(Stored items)
Start of Block

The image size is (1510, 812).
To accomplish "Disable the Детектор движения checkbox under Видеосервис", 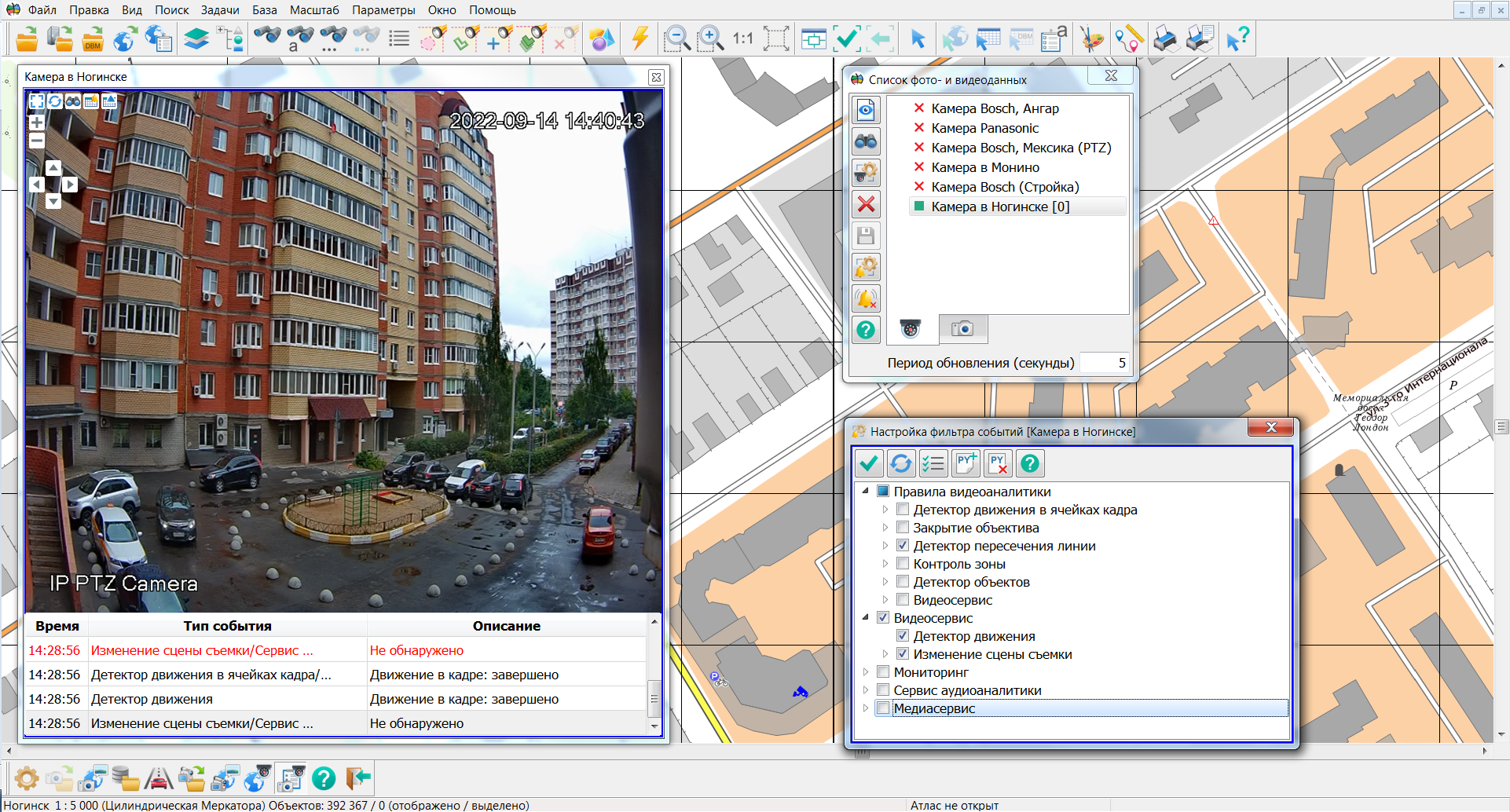I will coord(904,636).
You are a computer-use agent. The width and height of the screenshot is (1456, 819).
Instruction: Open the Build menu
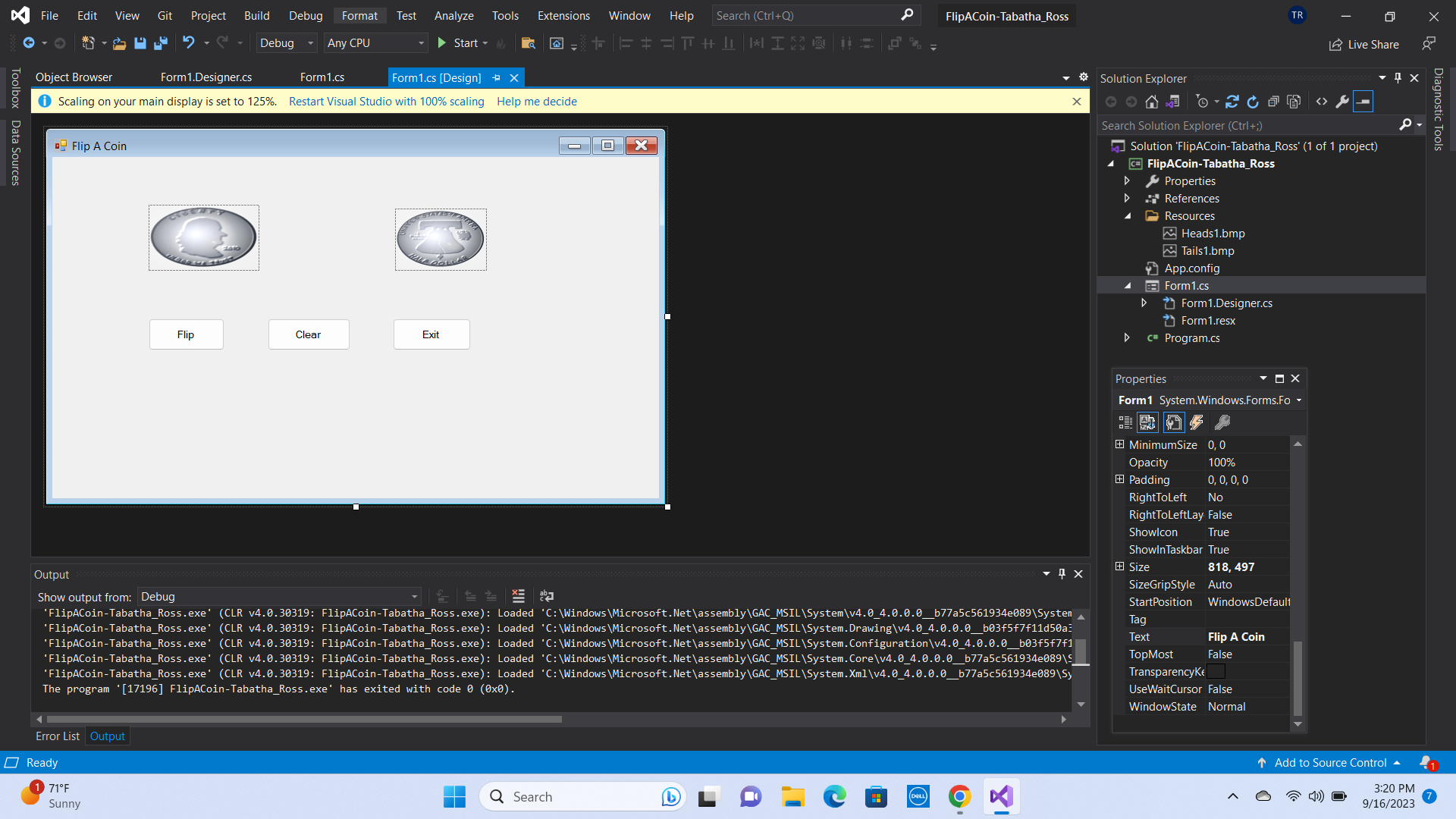coord(256,16)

End of Block

▸ **EXERCISE BRIEF**:
From the line containing "You are a computer-use" down to the last line of the records above, repeat every line exactly and nothing else, dropping any pictures.

▸ **PROBLEM SOLUTION**:
You are a computer-use agent. The width and height of the screenshot is (1456, 819).
Instruction: Open the Build menu
coord(256,16)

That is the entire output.